Tuesday, November 25, 2008
This one's for the boys and girls--at long last! If there's one thing that makes me want to scream and drop my favorite eyeshadows off of my balcony, it's the fiance and his addiction to As Seen on TV commercials. It started with some insoles that he convinced me were going to realign his calves (or something like that--I mean, what Tongan needs realigned calves?!). He purchased, and of course wears them everyday with a smile on his face and a ministry in his mouth. There are few that he hasn't preached the undeniable need of insoles to. Now, most of the men in the family own a pair.
Time has progressed, and a few years later I have found myself up late at night, wondering how the magic bullet chops so fast and whether Cindy Crawford has fallen on bad times, which is why she has to slang beauty products over late night television. As of late, there's been one thing that's been holding my attention, but I just couldn't get myself to dial the 800-number and pay-as-you-go with a $1 a month layaway plan. The Ped Egg. Unlike the commercials, I wasn't "embarrassed by how my feet looked and felt", but I'm not the sort to wear sandals in the winter--therefore I don't know what to expect once Spring rolls around. But alas, the holidays are upon us, and regardless of how cold it is outside, it's still completely unacceptable to enter your relatives house with shoes on. So I wanted my dogs to look bad (in a good way).

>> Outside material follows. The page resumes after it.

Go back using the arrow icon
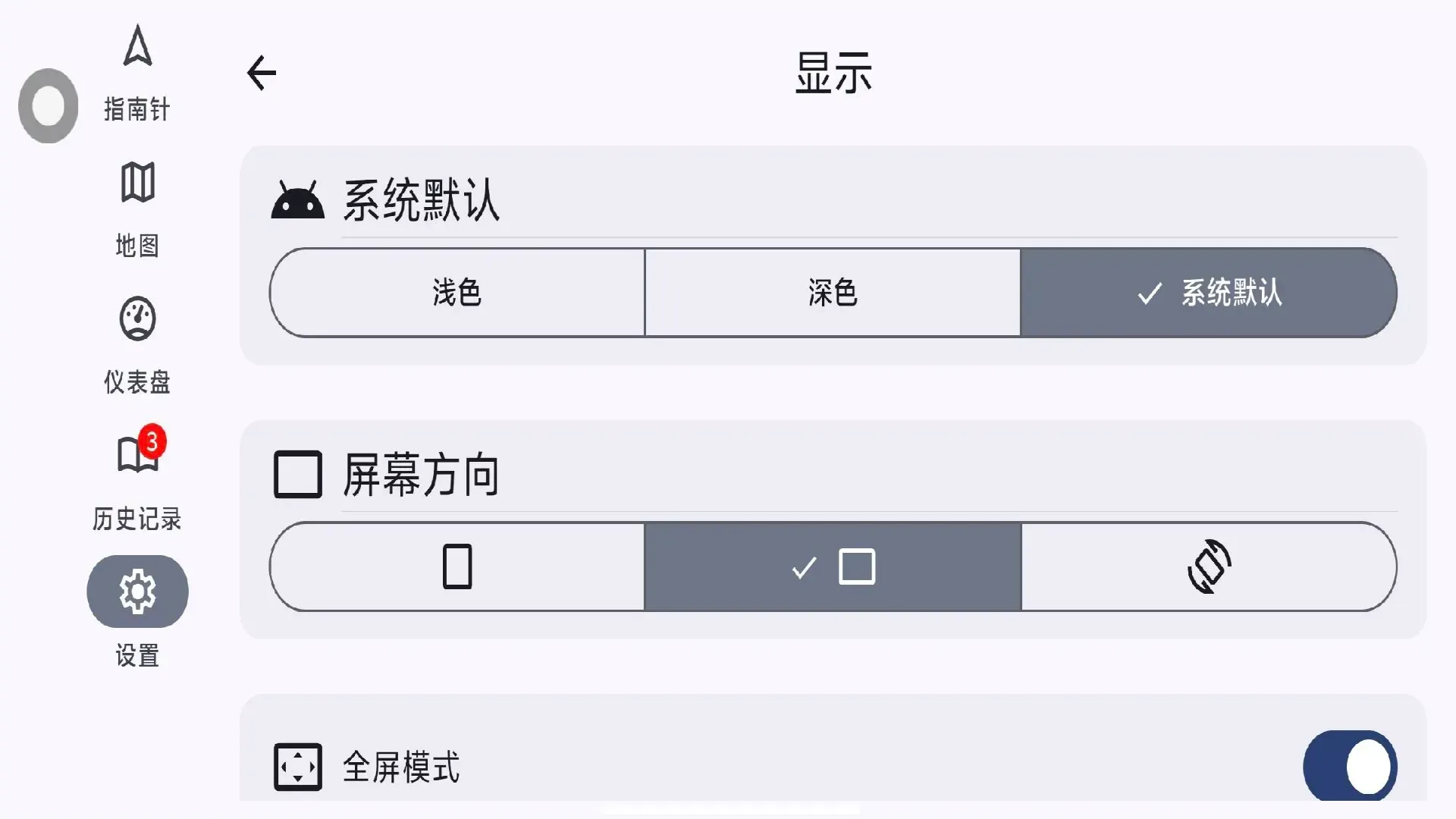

After reading review after review on various websites, I decided to head down to Bed Bath & Beyond with my 20% off coupon (ya, because I'm frugal like that). I just didn't want to pick up the phone and be one of those "stay-at-home moms that break the bank on QVC" types, and I also didn't want to pay full price (*ahem*..I know, $10). This was to prevent myself from full on craziness, if the egg gave me that "I told you so look" after breaking or not living up to the hype.
I headed straight for the bathroom and started looking for any excuse to utilize my purchase. Since I was at my mama's casa, she kept banging on the door to ask how it was working. I guess the ads were getting to her curiosity too. Boy was I wrong. I emerged fully sanded, and felt as though I were walking on new feet again. It was very similar to that of leaving the nail salon, when you feel as though you're about to slip because your soles are so smooth. The difference between using this sort of product and the kind that you find in the nail aisle at the drugstore is that you get a really good grip on the intensity. I've been cut before by these things, and it takes a while to forgive yourself.
Then I called in the fiance and made him show me his palms. Can you believe that this thing double-duties with men on any callouses they may have from working out? I knew he wanted to swing at me, but we play nice since we're gonna be together for the rest of our lives. I promised him that he would thank me the next time he shook a girl's hand and they commented on his soft skin (actually, maybe I shouldn't have used it on him). So for $8, this little contraption will keep your future bright and unhesitant about leaving your shoes at the door. For any of you islanders who have spent your younger years frolicking shoeless because it just "felt better" (myself included), you know this will be money well spent.
Oh, and this is just one more reason I didn't order it over the phone.